And still, Flint is an especially interesting character to look at. Story-wise, he’s likely starting to lose hope, and as each sign gets worse, we are confronted with gameplay scenarios that appear increasingly grim. A forest fire, then a thunderstorm and the fire’s desolate wake, then the top of a ghostly cliffside. This could just be me, but it’s like the life and color is getting sucked out of everything. And I know even the “ghostly” word choice might be a stretch, but when the “Somewhere, Someday” track kicks in later, you’ll know what I mean.
It’s like every enemy we fight is another second we’re wasting, which is also why I love that there’s a boss fight waiting for us on top of the cliff. And I don’t know, maybe I’m reaching again, but I really do appreciate Flint as the focal character of an anxiety-ridden, all-around hopeless chapter. His brute strength is a perfect storytelling asset for Chapter 1, showing us that whatever we’re up against is going to require more than pure force to defeat, maybe even more than something in the corporeal world. Something wicked is afoot, and it’s bigger than tiny little Tazmily. You can’t smack destiny with a two-by-four.

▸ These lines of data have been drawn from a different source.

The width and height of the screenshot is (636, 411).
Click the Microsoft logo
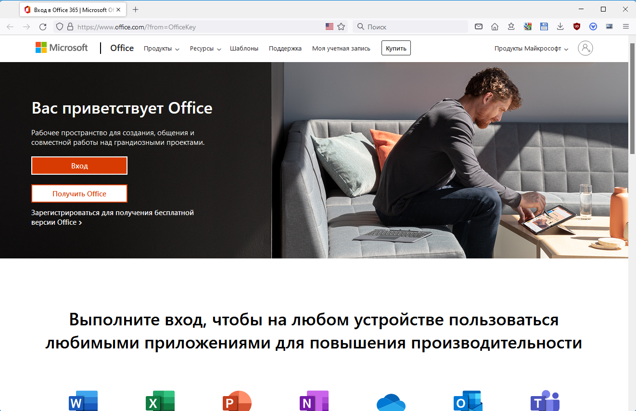(62, 48)
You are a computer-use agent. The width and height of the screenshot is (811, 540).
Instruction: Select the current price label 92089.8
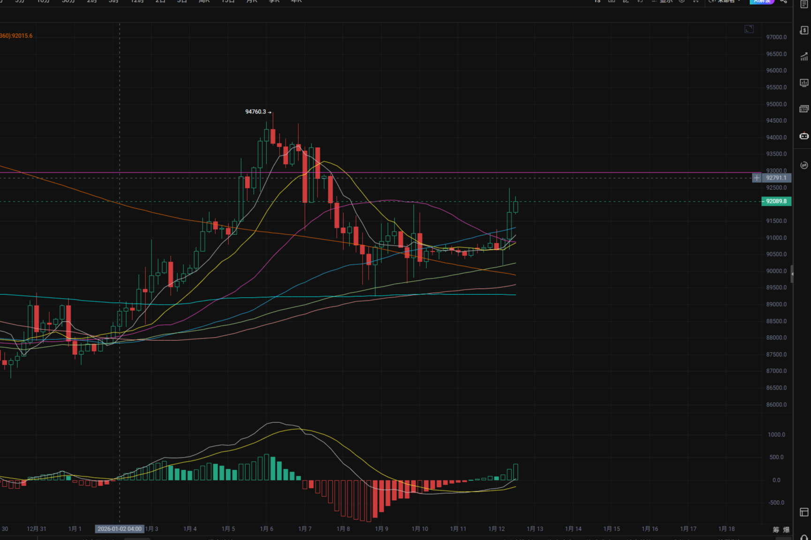[776, 202]
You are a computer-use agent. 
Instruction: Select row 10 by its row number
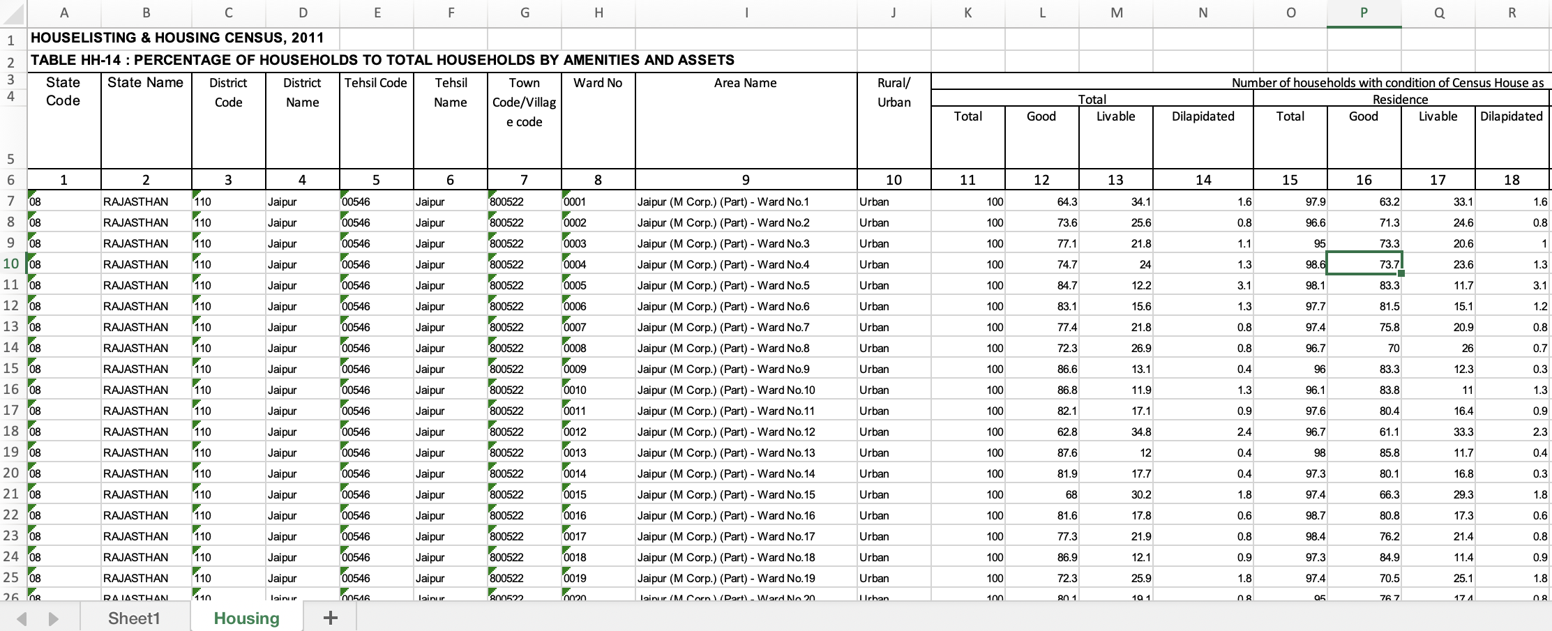[12, 264]
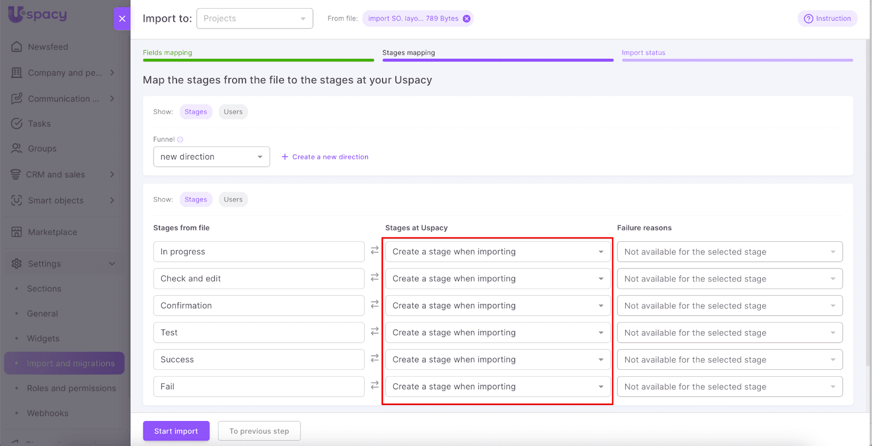Toggle the Users filter in the funnel section
Screen dimensions: 872x446
[233, 112]
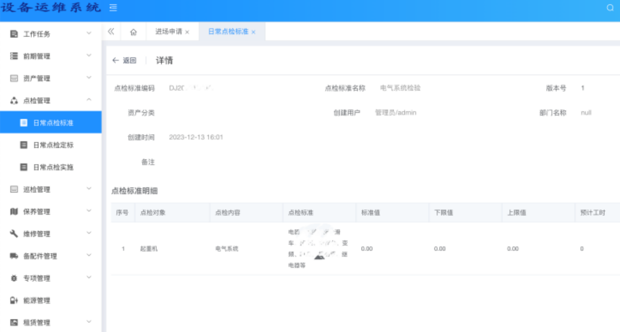
Task: Expand the 资产管理 menu
Action: (x=89, y=78)
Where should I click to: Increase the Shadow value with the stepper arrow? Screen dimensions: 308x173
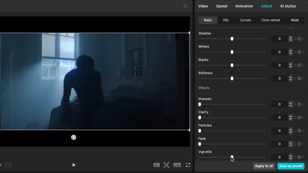coord(291,38)
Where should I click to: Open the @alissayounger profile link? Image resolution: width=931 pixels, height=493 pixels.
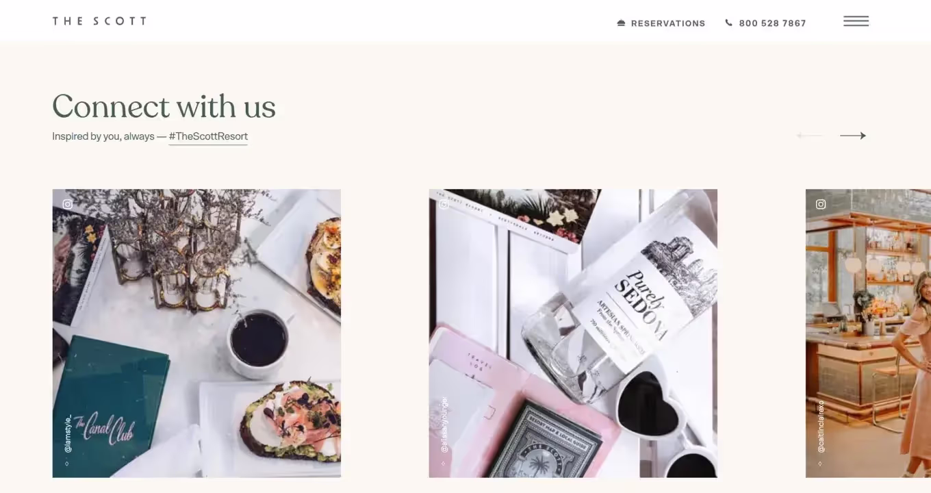click(444, 425)
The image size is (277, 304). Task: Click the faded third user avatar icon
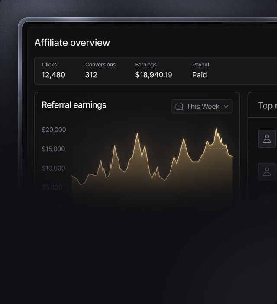tap(267, 202)
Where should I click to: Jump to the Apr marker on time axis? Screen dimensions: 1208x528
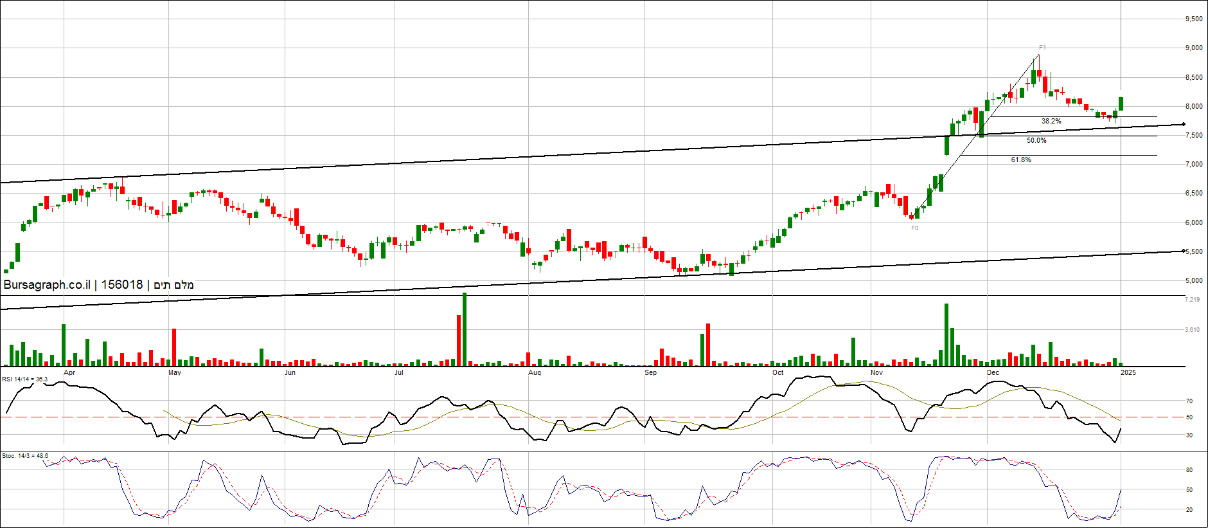coord(69,372)
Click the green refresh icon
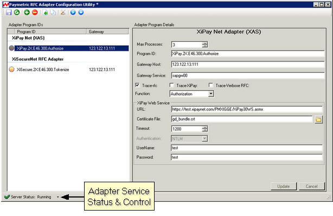Image resolution: width=333 pixels, height=216 pixels. pos(17,13)
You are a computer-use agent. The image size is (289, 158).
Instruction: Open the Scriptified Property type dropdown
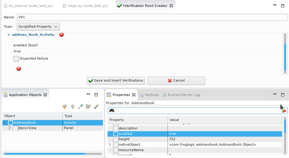pos(38,26)
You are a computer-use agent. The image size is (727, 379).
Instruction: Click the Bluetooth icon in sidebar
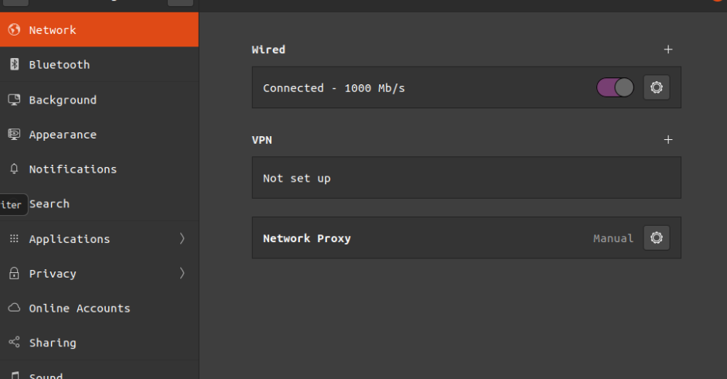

Oh, Flint. It probably is time for me to talk more about him. Maybe next week. For now, I want to bring things back around to my favorite pup. I don’t want to talk get too far away from the Boney Fan Club proceedings.
So, if you’ve been following my blog for a bit, you know that I named Boney after my own dog, Cole, who passed away about a year ago. I know I said I would still strive to refer to Boney as Boney whenever mentioning the character, so you might wonder why I’ve used Cole’s name in the heading.
All I can say is, it feels right to me! This post, and this cutscene, honors Boney, the loyal pup, a character I already enjoy without the association to my own dog. But, because I’ve projected Cole on to the character, if this post honors Boney, then it also honors Cole, so I decided to elevate my own loyal pup as well.
Plus, the song title during the cutscene is called “Run, My Dog, Run!” and Cole was my dog after all.
I’ll always remember that Cole was not the best dog for fetching, unlike Boney. He’d chase a ball and track it down, but never bring it back and instead take it as his own new toy. One game Cole loved, though, even in his older age, was getting chased around. He loved to run. We could chase him around a room, around the backyard, anywhere, and he’d light up like a firecracker. I remember him scampering room to room in a race we ran in circles.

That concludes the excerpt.